International career
- Years: Team / Apps / (Points)
- 2024–: Australia / 9 / (5)
- Correct as of 30 August 2026

= Isaac Aedo Kailea =

Australian rugby union player

Isaac Aedo Kailea (born 13 July 2000) is an Australian professional rugby union player for Waratahs in Super Rugby Pacific. His playing position is prop.

He was named in the Rebels development squad for the 2021 Super Rugby AU season.
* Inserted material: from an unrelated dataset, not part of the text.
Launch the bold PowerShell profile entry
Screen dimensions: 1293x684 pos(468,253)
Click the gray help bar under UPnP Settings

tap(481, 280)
He made his Rebels debut in Round 2 of the competition against the , coming on as a replacement.

Following the Melbourne Rebels dissolution at the end of the 2024 Super Rugby season, Aedo Kailea joined NSW Waratahs for the 2025 season.

Aedo Kailea, born in Australia, is half-Tongan and half-Chilean.

==Super Rugby statistics==

| Season | Team | Matches | Starts | Sub | Mins | Tries | Cons | Pens | Drops | Points | Yel | Red |
| 2021 AU | Rebels | 3 | 0 | 3 | 49 | 0 | 0 | 0 | 0 | 0 | 0 | 0 |
| 2021 TT | 0 | 0 | 0 | 0 | 0 | 0 | 0 | 0 | 0 | 0 | 0 |
| 2022 | 2 | 0 | 2 | 30 | 0 | 0 | 0 | 0 | 0 | 0 | 0 |
| 2023 | 4 | 0 | 4 | 88 | 0 | 0 | 0 | 0 | 0 | 0 | 0 |
| 2024 | 13 | 6 | 7 | 575 | 1 | 0 | 0 | 0 | 5 | 0 | 0 |
| Total |  | 22 | 0 | 9 | 742 | 1 | 0 | 0 | 0 | 5 | 0 | 0 |

==International career==
Aedo Kailea made his international debut on 6 July 2024 against Wales in Sydney on their 2024 tour of Australia. He played the first three tests of the 2024 international season for Australia, starting in the third test against Georgia.